Democracy in action
On Sunday, after eight years of tax cuts and chipping away at the welfare system, Sweden voted out the center-right Alliance coalition, giving a plurality of the vote to the center-left Social Democrats. Prime Minister Fredrik Reinfeldt said he will tender his and his government's resignations on Monday.
It wasn't an overwhelming victory for the center-left: The Social Democrats got 31.1 percent of the vote, while Reinfeldt's Moderate Party got only 23.2. With the Green Party and Left Party, the Social Democrats have 43.6 percent of the vote, versus 39.4 percent for conservative Alliance bloc.
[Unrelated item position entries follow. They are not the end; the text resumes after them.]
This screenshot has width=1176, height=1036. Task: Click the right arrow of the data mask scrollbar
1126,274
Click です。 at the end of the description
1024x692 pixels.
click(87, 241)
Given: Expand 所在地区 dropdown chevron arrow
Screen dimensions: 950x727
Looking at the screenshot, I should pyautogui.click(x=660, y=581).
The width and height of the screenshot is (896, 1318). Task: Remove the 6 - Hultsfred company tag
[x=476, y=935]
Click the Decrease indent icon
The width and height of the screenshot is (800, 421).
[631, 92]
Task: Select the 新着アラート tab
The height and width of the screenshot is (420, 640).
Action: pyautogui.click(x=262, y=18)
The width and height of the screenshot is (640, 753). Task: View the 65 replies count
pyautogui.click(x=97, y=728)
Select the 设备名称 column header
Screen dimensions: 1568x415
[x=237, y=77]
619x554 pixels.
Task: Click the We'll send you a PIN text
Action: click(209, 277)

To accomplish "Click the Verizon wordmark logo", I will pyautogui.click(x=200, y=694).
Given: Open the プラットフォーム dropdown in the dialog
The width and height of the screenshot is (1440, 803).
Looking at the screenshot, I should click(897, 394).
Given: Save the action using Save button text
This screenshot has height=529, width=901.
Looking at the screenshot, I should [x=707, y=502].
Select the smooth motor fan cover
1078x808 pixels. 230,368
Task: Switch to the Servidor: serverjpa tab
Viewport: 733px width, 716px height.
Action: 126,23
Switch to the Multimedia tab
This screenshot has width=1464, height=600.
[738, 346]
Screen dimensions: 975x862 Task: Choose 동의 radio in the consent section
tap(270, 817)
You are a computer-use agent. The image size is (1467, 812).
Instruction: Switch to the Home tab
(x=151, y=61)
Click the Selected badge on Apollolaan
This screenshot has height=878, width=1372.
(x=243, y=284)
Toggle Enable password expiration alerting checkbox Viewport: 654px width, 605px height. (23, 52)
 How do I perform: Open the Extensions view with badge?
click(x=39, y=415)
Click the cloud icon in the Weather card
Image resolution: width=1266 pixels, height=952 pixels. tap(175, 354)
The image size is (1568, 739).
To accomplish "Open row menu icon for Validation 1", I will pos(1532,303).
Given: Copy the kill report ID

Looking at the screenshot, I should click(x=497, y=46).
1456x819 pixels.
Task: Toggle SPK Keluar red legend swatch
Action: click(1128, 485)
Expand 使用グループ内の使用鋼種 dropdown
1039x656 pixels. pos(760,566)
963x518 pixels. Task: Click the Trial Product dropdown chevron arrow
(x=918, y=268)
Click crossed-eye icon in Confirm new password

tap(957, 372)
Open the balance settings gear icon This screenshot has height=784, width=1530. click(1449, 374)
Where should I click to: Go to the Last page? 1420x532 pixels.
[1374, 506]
The big surprise of the election, unnerving for many Swedes, is the 13 percent garnered by the far-right anti-immigration Sweden Democrats party, which doubled its vote from four years ago.
Social Democrats leader and presumptive new prime minister Stefan Lofven will have a daunting task putting together a governing majority, and may have to try to poach centrist parties from the Alliance. Analysts say the defeat of the Alliance reflects Swedes' discomfort with the rising inequality, privatization, and cuts to Sweden's prized social welfare services, affecting everything from education to health care. Sweden's liberal immigration policy isn't likely to change, as welcoming refugees from Syria and elsewhere is supported by both center-right and center-left.